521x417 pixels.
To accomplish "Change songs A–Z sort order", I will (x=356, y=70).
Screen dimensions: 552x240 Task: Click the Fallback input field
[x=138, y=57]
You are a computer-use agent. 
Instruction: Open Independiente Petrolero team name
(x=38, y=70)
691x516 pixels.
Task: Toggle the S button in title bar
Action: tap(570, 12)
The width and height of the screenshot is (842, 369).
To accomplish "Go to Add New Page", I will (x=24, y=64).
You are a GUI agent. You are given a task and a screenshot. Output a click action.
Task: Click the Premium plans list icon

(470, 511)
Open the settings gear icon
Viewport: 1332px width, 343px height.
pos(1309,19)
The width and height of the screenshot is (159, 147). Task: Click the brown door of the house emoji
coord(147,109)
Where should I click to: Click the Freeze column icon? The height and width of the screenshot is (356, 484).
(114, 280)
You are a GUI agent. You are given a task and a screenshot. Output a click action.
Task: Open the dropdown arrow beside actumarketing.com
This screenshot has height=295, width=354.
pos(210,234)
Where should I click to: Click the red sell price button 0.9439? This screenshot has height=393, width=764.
---
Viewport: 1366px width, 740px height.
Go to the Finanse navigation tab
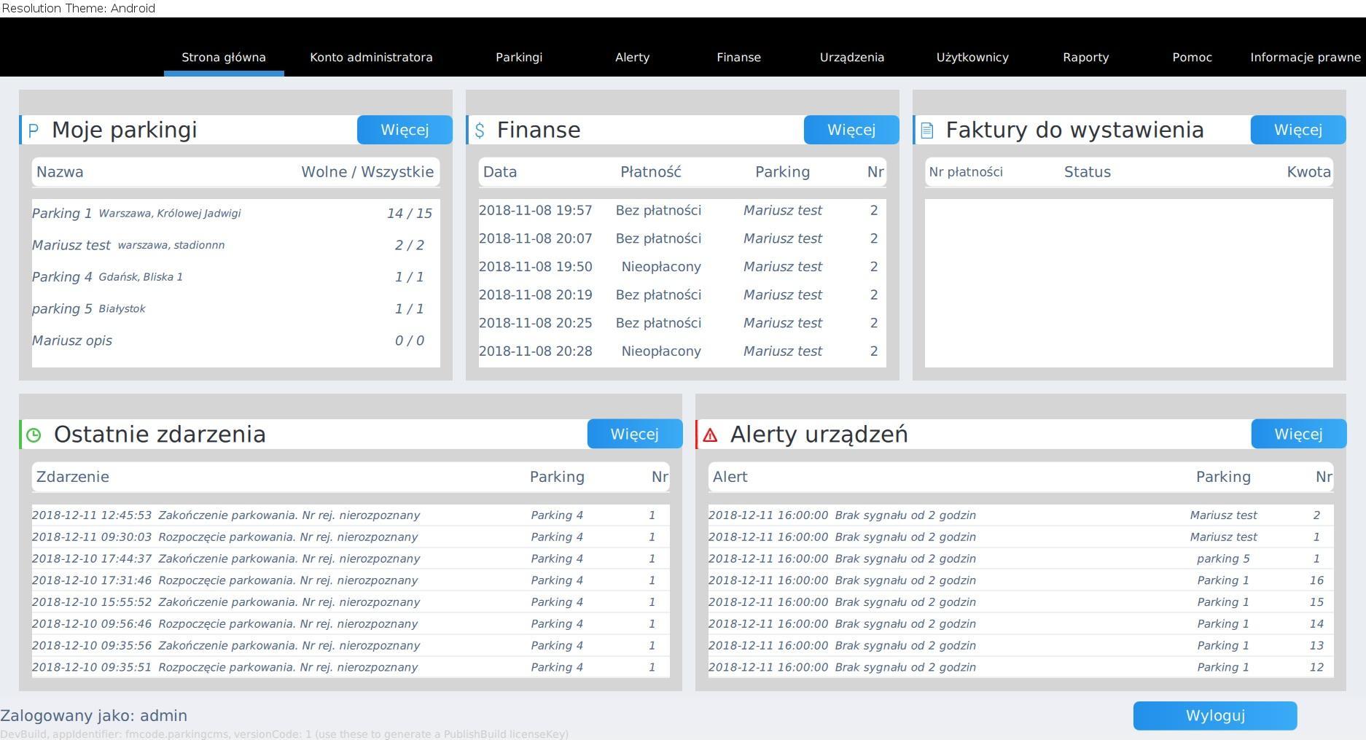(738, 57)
---
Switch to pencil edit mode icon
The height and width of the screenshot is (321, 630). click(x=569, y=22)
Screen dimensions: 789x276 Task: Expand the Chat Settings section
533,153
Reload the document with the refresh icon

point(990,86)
---
> Required work: In the listing above, find the line with "521x417 pixels." and the line with "Where should I click to: Click the red". Output those two lines and every line between them, exactly as written.

> Exercise result:
521x417 pixels.
To accomplish "Change songs A–Z sort order", I will (x=356, y=70).
Screen dimensions: 552x240 Task: Click the Fallback input field
[x=138, y=57]
You are a computer-use agent. 
Instruction: Open Independiente Petrolero team name
(x=38, y=70)
691x516 pixels.
Task: Toggle the S button in title bar
Action: tap(570, 12)
The width and height of the screenshot is (842, 369).
To accomplish "Go to Add New Page", I will (x=24, y=64).
You are a GUI agent. You are given a task and a screenshot. Output a click action.
Task: Click the Premium plans list icon

(470, 511)
Open the settings gear icon
Viewport: 1332px width, 343px height.
pos(1309,19)
The width and height of the screenshot is (159, 147). Task: Click the brown door of the house emoji
coord(147,109)
Where should I click to: Click the Freeze column icon? The height and width of the screenshot is (356, 484).
(114, 280)
You are a GUI agent. You are given a task and a screenshot. Output a click action.
Task: Open the dropdown arrow beside actumarketing.com
This screenshot has height=295, width=354.
pos(210,234)
Where should I click to: Click the red sell price button 0.9439? This screenshot has height=393, width=764.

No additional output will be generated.